Let’s talk for a moment about the great Hong Chau. The radical realness of her is especially noticeable here, when the rest of the supporting cast, spouting the theatrical dialogue of Samuel D. Hunter’s script (adapted from his own 2012 play), rarely seem like they actually exist outside the drab walls of Charlie’s apartment. Ellie, lured by the promise of money and help with homework, is a resentful brat so one-note it’s impossible to imagine what she’s like when not seething with spite at her “disgusting”, ceaselessly adoring father. Thomas (Ty Simpkins), a missionary from a local Christian cult who ingratiates himself into Charlie’s life in the hope of racking up a score on the ‘souls saved’ leaderboard, seems similarly contrived to wink out of existence the second he leaves the house. Even Samantha Morton, who is electrifying in her one scene as Charlie’s bitter, alcoholic ex-wife, gives off a crackling energy that is abruptly extinguished as soon as she’s not onscreen.

Only Hong Chau’s Liz brings the world in with her, creating a character whose life outside seems real, and whose every quick, decisive gesture is the anguished resolution of an argument between her duty to respect her friend’s wishes and her desire to keep him alive. There may be no more moving moment in The Whale, certainly not its glibly transcendent ending, than when, following another argument over Charlie’s refusal to seek medical help, she hands him a bag of meatball subs as a peace offering, following it immediately with a resigned, exhausted, “I don’t know what I’m doing.” 
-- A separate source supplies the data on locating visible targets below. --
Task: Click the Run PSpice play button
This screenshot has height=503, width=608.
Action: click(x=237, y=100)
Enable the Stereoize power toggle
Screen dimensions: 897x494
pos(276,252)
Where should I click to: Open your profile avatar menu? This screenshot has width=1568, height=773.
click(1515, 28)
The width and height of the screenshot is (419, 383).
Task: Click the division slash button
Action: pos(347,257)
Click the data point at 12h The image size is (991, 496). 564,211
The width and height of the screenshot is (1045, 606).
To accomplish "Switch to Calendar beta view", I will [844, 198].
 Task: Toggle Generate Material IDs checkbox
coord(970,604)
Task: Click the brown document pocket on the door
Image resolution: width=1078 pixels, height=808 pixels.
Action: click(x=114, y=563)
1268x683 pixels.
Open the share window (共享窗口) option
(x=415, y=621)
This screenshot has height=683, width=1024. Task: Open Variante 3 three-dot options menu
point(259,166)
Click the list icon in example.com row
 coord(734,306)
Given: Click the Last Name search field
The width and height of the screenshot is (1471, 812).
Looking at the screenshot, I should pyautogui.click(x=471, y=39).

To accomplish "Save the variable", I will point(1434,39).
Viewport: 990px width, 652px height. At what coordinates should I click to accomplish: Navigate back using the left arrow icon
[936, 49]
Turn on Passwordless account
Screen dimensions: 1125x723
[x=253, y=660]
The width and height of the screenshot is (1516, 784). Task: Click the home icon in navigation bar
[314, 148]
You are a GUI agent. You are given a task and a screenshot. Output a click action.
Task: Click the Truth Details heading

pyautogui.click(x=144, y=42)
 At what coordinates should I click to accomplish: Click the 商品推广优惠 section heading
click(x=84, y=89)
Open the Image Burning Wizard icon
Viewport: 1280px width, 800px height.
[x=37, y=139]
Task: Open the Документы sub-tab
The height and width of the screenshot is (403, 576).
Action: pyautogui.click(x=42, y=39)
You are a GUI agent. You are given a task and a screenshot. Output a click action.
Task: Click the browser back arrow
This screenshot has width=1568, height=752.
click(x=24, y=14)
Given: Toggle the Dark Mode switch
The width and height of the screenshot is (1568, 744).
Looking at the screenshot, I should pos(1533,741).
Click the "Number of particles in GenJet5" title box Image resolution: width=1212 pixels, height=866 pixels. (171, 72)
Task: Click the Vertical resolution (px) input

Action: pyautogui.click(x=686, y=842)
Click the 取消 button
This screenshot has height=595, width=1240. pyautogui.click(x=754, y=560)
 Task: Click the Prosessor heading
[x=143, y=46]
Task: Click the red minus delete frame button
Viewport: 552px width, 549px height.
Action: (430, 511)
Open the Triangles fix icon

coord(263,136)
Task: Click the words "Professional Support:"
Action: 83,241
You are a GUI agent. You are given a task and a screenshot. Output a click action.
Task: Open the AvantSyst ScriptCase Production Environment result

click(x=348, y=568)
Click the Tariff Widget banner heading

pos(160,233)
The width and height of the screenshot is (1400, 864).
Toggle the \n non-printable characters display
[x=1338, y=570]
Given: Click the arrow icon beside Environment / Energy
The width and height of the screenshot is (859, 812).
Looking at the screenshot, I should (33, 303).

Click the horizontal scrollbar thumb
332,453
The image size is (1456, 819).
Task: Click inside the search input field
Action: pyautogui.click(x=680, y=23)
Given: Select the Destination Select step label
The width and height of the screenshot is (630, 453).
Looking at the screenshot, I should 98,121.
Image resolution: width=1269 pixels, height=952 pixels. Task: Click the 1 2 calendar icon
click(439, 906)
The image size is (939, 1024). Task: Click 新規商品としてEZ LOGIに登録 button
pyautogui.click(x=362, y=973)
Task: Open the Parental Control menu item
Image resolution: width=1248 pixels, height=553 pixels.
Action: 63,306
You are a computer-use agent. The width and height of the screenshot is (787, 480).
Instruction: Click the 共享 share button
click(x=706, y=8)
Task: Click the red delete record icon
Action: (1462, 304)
A little more of this affectionate but fraught relationship would have been welcome – one can imagine a two-hander that would get into the weeds of Charlie’s delusions and compulsions, and of Liz’s enabling, in a far more provocative way. But The Whale isn’t here to provoke: it’s here to bear witness to the beatification of a saint, who has mortified his flesh in a non-traditional manner but has nonetheless attained a purity of soul that few actors could convincingly portray. Fraser does, which makes The Whale worth all its other contrivances, and marks the movie’s true miracle.

► The Whale is one of the Gala films at the 2022 London Film Festival; it is screening on 11, 12 and 14 October.